10月28日~11月5日に一般公開された第45回東京モーターショー。写真は日産自動車のコンセプトカー「iMX」

 11月5日まで開催されていた第45回東京モーターショーは大賑わいだった。この3連休の中でも、11月3日が11万2000人、4日が10万2200人と連日10万人を超えており、どのブースも活況だったようだ。累計来場者数は77万1200人と伝えられており、2015年に開催された第44回の81万2500人と比較すると、約4万人の減少。それでも、第43回の90万2800人から約9万人減った第44回に比べれば、減少傾向に一応の歯止めがかかったとはいえると思う。

 ピーク時には200万人を超える入場者数を誇った東京モーターショーの全盛期を知る身としては、やはやや寂しい気もするが、一方で、自動車離れが叫ばれる現在、頑張っているという感じもする。というのも、このコラムの過去の記事「異例ずくめの『フランクフルトモーターショー』」でお伝えしたフランクフルトモーターショーは、2017年開催の今回、来場者数が約81万人と、2015年に開催した前回の約93万人に比べて大幅に来場者数が減ってしまったからだ。この約81万人というのは、くしくも前回、そして今回の東京モーターショーの来場者数に近い。

 フランクフルトモーターショーは展示総面積が約23万5000平方メートルと、今回の東京モータショーの約8万7000平方メートルに比べると3倍近い大規模なモーターショーである。そのことを考えれば、東京モーターショーは健闘していると感じたのだ。まあ、日本は人口がドイツの約1.5倍もいるのだから、来場者数ももっと多くていいはず、という考え方もあるだろうが。

 さらにいえば、約35万平方メートルという断トツで世界一の広大な展示面積を誇る上海モーターショーも、2017年の数字は不明なものの、前回の2015年の来場者数は92万8000人と、驚くほど多くはない。上海モーターショーと隔年で交互に開催される北京モーターショーも、展示面積が22万平方メートルとほぼフランクフルトショー並みだが、2016年の来場者数も81万5000人と、フランクフルトショー並みにとどまり、東京モーターショーとそれほど変わらないのだ。2016年の北京モーターショーの81万5000人という数字は2014年に開催された同ショーに比べて4.3%減少している。まだまだ先進国に比べて自動車の普及率が低い中国で、一般消費者の、クルマに対する関心が早くも薄れ始めているとしたら意外だ。

ローカルモーターショー色一段と

 このように、来場者数で比べれば、世界の大規模モーターショーにまだまだ負けていない東京モーターショーではあるのだが、過去の記事でも指摘した「ローカルモーターショー化」は一段と進んでいる気がした。筆者はプレスデーの第1日目と第2日目に参加したのだが、これまでに比べるとプレスルームに集まる海外からのジャーナリスト、特に欧米からのジャーナリストが少ないような印象を受けたし、最近急増していたアジアからのジャーナリスト、特に中国からのジャーナリストも、やや少なくなっているように見受けられた。

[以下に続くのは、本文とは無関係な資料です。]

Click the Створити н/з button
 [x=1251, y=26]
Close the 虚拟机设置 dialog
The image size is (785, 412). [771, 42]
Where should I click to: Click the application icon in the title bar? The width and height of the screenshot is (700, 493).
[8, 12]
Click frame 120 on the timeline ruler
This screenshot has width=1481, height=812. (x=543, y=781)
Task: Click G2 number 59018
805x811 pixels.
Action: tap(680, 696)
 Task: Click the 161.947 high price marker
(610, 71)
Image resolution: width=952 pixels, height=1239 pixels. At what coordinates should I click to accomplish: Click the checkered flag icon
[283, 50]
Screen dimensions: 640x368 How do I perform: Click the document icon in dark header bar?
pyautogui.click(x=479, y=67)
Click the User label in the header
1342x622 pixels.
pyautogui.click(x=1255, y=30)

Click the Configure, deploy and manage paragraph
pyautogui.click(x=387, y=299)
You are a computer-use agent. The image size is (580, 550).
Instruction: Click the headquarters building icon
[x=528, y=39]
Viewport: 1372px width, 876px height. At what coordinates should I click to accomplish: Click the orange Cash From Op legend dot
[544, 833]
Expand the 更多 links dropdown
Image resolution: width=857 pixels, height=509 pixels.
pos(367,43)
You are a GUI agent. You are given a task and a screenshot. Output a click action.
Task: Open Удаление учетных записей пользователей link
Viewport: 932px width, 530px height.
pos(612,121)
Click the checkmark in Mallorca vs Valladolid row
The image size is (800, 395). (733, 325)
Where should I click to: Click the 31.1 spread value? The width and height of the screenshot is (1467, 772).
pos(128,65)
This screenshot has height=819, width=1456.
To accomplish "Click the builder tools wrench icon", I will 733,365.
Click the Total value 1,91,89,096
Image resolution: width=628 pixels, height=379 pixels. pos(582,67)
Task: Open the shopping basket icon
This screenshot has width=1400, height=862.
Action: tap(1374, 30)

 一方、展示の内容を見ると、まず感じたのは「1年遅れのEVモーターショー化」である。このコラムの過去の記事「VW、ベンツなど欧州メーカーがEVに本気」で2016年秋のパリモーターショーについてお伝えしたが、そこで筆者が見たのは、欧州メーカー、特にドイツのメーカーが急速に「EVシフト」を進める姿だった。その流れはことしのフランクフルトモーターショーにも継承され、欧州では一つの大きな流れになっている。